### EXERCISE DETAILS
Among the entries below, find the line with "Viewport: 1221px width, 614px", then quote it and each following line up to and including the line with "You are a computer-use agent. Screen dimensions: 1568x512", and nothing else.

### EXTRACTED MATERIAL
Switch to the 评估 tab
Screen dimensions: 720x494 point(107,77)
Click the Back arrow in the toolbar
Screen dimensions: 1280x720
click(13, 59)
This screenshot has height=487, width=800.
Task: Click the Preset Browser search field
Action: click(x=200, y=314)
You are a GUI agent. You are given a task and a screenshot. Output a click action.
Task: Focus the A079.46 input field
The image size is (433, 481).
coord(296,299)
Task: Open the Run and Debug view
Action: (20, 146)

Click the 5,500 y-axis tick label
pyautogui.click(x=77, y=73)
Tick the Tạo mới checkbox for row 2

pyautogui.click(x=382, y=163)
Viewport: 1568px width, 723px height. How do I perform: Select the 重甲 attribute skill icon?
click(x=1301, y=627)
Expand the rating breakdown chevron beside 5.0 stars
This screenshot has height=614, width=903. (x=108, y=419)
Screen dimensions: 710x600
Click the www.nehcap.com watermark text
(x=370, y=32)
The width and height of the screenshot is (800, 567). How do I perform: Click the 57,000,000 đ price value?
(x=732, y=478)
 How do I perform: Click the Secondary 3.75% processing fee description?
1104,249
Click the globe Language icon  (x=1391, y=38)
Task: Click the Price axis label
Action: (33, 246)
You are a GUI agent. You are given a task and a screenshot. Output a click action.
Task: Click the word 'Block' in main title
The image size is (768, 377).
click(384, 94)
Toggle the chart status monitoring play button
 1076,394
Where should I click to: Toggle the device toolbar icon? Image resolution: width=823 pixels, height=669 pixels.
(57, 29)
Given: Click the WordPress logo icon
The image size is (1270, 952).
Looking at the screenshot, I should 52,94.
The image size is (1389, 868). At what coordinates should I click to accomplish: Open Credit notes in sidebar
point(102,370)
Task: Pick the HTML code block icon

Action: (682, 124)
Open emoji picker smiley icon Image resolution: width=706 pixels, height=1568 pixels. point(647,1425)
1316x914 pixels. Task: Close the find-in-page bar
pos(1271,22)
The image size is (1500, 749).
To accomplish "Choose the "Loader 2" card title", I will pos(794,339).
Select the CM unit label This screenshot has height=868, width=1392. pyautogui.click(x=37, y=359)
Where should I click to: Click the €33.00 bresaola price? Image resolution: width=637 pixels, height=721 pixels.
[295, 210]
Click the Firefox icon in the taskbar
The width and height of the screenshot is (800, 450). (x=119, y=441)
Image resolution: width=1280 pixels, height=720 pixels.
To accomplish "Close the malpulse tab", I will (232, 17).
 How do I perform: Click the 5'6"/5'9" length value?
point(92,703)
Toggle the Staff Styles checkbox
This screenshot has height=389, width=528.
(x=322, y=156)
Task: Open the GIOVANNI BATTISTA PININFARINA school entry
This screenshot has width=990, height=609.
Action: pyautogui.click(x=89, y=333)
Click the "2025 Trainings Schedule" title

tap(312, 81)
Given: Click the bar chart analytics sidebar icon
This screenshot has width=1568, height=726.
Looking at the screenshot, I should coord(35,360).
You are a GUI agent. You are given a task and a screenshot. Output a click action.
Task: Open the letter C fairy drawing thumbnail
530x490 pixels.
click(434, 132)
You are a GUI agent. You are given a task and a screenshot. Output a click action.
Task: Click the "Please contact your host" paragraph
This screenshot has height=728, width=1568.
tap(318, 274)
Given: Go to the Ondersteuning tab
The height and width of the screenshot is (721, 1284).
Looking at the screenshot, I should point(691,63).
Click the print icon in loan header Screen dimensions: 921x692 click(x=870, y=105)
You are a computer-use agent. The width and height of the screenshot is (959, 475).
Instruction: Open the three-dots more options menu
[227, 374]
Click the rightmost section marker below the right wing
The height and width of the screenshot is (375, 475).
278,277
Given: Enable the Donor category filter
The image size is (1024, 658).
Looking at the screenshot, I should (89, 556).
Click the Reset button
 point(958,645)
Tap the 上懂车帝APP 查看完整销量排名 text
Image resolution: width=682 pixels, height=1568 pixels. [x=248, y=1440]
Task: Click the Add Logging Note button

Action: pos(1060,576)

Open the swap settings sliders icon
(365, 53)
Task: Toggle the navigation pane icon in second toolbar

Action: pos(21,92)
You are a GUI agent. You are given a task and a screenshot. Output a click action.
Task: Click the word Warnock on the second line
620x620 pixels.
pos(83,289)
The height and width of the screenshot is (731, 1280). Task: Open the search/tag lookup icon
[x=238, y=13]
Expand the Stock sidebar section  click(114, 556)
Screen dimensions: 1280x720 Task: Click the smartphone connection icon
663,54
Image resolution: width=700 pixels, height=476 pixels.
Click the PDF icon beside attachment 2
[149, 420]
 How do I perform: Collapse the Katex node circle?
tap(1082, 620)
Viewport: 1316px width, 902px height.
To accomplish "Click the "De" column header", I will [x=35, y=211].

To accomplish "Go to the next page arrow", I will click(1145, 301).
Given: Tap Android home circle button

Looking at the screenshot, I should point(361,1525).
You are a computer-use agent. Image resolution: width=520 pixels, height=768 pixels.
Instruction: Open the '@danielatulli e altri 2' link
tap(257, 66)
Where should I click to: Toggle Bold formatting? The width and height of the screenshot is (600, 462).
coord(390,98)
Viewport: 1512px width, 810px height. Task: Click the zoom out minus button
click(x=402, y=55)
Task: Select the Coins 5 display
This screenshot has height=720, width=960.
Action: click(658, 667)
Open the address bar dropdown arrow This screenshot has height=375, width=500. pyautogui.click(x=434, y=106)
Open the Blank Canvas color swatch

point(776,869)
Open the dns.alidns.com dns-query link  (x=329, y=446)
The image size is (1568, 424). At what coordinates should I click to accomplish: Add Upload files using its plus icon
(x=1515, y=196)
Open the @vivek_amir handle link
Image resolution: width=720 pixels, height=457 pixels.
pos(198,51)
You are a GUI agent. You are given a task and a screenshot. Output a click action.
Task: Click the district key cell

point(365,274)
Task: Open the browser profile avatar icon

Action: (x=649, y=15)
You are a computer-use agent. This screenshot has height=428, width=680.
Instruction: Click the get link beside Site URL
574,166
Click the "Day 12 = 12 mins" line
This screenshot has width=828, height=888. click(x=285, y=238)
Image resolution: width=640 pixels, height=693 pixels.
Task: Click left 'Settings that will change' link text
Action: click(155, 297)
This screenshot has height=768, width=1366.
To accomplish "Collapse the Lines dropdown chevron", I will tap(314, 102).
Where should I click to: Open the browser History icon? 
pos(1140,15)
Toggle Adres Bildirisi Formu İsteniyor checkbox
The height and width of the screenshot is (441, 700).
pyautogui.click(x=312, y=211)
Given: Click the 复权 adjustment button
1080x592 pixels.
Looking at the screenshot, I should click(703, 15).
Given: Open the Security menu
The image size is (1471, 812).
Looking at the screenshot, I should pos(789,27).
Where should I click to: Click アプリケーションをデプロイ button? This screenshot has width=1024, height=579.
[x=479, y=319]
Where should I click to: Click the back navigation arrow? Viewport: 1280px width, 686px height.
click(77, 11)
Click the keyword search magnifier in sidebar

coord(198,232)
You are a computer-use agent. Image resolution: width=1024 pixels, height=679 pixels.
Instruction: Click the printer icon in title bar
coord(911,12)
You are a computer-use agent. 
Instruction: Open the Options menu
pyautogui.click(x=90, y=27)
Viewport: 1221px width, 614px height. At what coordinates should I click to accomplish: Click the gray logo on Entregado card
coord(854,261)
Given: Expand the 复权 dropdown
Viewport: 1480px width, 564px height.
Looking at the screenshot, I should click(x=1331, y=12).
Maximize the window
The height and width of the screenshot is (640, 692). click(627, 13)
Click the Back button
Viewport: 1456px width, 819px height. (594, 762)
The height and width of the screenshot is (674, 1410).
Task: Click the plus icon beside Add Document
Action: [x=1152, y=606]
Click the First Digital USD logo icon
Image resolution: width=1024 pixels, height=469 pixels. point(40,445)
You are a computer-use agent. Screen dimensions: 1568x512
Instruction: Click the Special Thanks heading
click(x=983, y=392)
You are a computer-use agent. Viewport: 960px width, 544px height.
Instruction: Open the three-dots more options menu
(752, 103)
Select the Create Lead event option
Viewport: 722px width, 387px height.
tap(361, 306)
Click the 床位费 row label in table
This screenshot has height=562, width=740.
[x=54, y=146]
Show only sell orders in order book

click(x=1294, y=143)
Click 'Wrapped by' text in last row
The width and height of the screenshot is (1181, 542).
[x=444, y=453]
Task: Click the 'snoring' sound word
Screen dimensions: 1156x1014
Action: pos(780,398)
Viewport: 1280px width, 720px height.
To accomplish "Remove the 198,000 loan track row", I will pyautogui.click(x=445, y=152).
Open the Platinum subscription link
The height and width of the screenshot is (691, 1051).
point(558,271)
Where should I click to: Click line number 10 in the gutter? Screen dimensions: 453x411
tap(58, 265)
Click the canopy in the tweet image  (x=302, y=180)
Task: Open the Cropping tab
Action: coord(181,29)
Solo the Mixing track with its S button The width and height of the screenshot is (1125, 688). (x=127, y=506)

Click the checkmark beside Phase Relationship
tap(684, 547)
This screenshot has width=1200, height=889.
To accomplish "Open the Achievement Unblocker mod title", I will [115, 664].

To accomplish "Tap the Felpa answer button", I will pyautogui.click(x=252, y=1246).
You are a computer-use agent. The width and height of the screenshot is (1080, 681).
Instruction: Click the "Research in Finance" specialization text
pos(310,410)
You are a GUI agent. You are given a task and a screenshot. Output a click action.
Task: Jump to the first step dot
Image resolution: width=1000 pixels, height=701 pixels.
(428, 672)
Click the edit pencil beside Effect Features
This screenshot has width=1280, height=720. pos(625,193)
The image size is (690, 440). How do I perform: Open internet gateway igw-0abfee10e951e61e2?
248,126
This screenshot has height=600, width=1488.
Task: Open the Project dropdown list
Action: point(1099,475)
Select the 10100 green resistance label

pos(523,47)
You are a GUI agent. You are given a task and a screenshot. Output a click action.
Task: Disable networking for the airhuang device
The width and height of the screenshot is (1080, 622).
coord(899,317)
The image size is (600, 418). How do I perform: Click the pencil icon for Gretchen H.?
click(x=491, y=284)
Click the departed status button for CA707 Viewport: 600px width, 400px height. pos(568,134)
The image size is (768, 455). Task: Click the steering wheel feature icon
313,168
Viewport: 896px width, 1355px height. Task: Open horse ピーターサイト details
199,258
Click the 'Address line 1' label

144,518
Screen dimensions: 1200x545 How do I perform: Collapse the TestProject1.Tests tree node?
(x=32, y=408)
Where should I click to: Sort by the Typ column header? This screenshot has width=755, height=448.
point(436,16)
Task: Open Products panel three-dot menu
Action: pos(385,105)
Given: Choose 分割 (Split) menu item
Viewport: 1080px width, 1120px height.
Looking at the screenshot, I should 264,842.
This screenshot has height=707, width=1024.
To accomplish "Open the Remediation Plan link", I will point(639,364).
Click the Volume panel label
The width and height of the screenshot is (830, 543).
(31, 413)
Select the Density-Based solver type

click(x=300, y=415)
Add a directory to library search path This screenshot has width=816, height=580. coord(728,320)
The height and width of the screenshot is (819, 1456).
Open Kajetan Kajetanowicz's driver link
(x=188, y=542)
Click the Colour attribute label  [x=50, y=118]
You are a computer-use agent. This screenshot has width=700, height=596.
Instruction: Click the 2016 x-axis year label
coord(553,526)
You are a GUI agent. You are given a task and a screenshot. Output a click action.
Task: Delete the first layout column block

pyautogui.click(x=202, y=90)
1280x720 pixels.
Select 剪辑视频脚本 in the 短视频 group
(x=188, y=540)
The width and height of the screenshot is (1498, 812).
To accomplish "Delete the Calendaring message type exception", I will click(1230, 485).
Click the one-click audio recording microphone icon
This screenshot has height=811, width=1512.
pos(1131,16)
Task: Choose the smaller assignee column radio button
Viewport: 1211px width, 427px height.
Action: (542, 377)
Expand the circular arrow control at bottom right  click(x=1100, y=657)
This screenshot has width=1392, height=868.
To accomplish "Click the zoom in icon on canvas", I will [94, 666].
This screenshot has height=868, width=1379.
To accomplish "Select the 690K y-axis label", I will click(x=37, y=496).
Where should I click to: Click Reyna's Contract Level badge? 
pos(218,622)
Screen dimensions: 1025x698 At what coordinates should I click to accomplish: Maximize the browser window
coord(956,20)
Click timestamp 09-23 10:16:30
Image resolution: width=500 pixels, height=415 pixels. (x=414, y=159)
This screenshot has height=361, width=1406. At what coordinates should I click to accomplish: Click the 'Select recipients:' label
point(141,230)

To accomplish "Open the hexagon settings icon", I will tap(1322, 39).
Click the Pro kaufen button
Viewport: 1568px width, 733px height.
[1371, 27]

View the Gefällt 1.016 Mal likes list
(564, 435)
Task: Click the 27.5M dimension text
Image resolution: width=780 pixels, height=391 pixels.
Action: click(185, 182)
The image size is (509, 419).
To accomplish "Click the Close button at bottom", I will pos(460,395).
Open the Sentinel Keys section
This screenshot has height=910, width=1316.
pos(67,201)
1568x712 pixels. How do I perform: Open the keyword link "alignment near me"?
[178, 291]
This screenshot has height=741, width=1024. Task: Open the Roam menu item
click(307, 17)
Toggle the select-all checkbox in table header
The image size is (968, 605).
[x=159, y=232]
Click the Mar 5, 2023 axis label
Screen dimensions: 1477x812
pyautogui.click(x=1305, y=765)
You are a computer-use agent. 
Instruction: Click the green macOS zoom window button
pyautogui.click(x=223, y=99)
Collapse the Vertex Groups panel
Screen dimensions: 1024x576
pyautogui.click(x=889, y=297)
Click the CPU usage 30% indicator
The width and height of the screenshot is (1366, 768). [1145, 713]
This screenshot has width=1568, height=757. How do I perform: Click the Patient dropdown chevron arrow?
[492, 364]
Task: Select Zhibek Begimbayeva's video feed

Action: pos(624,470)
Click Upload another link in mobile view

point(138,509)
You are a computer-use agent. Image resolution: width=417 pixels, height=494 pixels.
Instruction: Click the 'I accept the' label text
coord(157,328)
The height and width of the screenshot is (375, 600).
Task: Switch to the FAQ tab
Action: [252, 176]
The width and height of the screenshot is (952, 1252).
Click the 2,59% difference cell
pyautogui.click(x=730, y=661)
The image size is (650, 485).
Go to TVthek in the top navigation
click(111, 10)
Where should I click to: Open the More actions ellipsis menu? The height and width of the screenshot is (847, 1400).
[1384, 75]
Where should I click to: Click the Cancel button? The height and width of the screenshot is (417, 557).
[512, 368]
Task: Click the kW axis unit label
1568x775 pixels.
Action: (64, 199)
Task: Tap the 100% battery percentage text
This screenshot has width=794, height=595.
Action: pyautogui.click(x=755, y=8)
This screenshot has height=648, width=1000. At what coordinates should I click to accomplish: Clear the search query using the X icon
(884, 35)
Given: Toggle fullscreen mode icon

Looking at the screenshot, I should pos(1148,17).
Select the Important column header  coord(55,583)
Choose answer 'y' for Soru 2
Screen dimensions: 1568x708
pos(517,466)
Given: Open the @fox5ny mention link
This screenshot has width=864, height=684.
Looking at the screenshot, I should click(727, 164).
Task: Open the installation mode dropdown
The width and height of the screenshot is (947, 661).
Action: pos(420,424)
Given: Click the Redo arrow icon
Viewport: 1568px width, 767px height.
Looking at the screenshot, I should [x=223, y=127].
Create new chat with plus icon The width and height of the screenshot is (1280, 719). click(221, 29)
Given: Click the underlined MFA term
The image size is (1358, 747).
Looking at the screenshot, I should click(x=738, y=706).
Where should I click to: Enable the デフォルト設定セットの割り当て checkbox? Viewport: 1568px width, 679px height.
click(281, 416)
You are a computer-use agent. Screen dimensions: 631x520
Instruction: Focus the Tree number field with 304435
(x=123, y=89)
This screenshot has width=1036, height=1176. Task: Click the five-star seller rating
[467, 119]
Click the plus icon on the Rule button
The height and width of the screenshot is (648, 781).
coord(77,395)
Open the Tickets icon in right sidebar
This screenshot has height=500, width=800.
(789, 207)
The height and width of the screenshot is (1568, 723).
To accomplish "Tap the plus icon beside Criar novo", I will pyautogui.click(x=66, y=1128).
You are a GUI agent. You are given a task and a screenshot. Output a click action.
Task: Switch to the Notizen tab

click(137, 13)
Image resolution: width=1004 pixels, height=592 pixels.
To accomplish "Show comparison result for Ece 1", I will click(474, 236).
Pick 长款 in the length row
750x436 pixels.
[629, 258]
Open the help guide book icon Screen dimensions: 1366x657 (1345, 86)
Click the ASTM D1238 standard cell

### PROBLEM SOLUTION
Viewport: 1221px width, 614px height. At what coordinates should I click to accomplish: Click the gray logo on Entregado card
coord(854,261)
Given: Expand the 复权 dropdown
Viewport: 1480px width, 564px height.
Looking at the screenshot, I should click(x=1331, y=12).
Maximize the window
The height and width of the screenshot is (640, 692). click(627, 13)
Click the Back button
Viewport: 1456px width, 819px height. (594, 762)
The height and width of the screenshot is (674, 1410).
Task: Click the plus icon beside Add Document
Action: [x=1152, y=606]
Click the First Digital USD logo icon
Image resolution: width=1024 pixels, height=469 pixels. point(40,445)
You are a computer-use agent. Screen dimensions: 1568x512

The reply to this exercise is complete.